One of the most intriguing aspects of nanotechnology is that debate on ethical and social issues has cropped up even before basic technical questions have been answered. Consider "gray goo," although most researchers will roll their eyes if you do.

That phrase was coined a couple years ago by Eric Drexler, the researcher who made the term "nanotechnology" popular and chairman emeritus of the Foresight Institute in Los Altos, Calif. It describes a catastrophic scenario in which microscopic robots start replicating themselves and spread over the Earth, consuming everything in their path. Although nanorobots don't seem very gooey and it's not clear what color they'd be, "gray goo" has become shorthand for this fear, which Michael Crichton turned into an apocalyptic novel, Prey.

The idea strikes most UNH researchers as absurd. "It's preposterous," says Miller, shifting out of his affable personality to show something close to irritation. "We're struggling to make simple devices—to make wires—and this is talking about terribly sophisticated devices that can't even be made at the macro level. It's so far removed from reality that it's ridiculous."

But Miller and others know that the fear demonstrates a real uncertainty that can't be ignored. Some toxicologists, for example, have raised questions about whether nano-based medicines might be risky when they cross the blood-brain barrier, which prevents toxins and other harmful substances from reaching the brain.
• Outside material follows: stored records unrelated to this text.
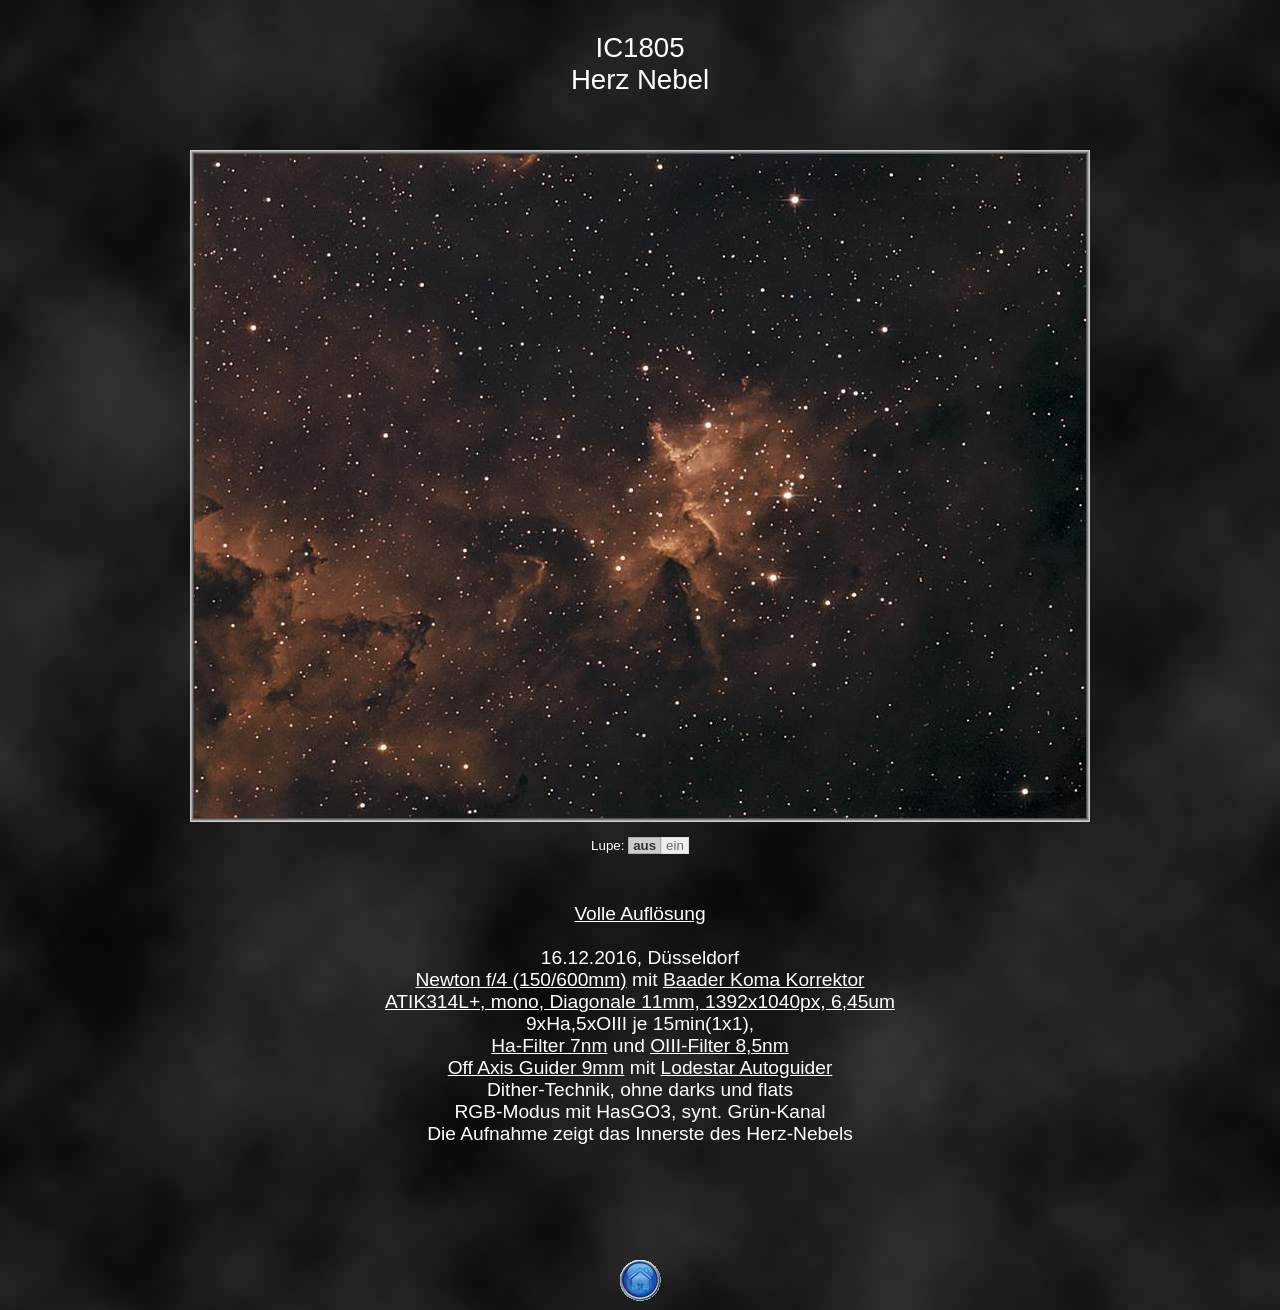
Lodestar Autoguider (747, 1067)
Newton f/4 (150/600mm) (521, 979)
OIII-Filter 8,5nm (719, 1045)
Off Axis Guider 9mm (536, 1067)
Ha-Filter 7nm (549, 1045)
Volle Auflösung (639, 913)
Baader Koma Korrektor (764, 979)
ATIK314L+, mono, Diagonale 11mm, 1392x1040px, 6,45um (640, 1001)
"Part of it is a fear of the unknown," says Claverie, who says he is not concerned by the toxicology studies he has seen so far. "But I think debate is great. These are old practices grafted on a new field of science—we have to be concerned about that. It won't always be easy to tell you the best way."

Shea, whose specialty is operations management, agrees that it's not too early to look at ethical and moral issues in the field, although she adds that approaching it as a homogeneous entity is a mistake.

"You can't just look at the environmental implications of nanotechnology—you've got to look at each application, each process, by itself," she says. "It's the same with business. In some sectors—computers, memory chips and so on—a new product may be an incremental change, and existing firms are not likely to be supplanted. But in others, the impact could be much more radical."

The benefits of having a solid core of nanoscale research at UNH are many. From the fiscal point of view, there's the benefit of grant funding, which helps underwrite research opportunities for undergraduate and graduates students that the university would otherwise have to fund. There's also the possibility of patent profits, although that's still a long way off.

Perhaps most important, however, is the opportunity to undertake influential research. "The number of universities doing this is very low, maybe 20, and they are big schools," says Claverie.

As a result, when the center takes off, UNH will occupy an unusual niche: a small university doing big things in a very small field.

David Brooks is the science correspondent for The Nashua Telegraph.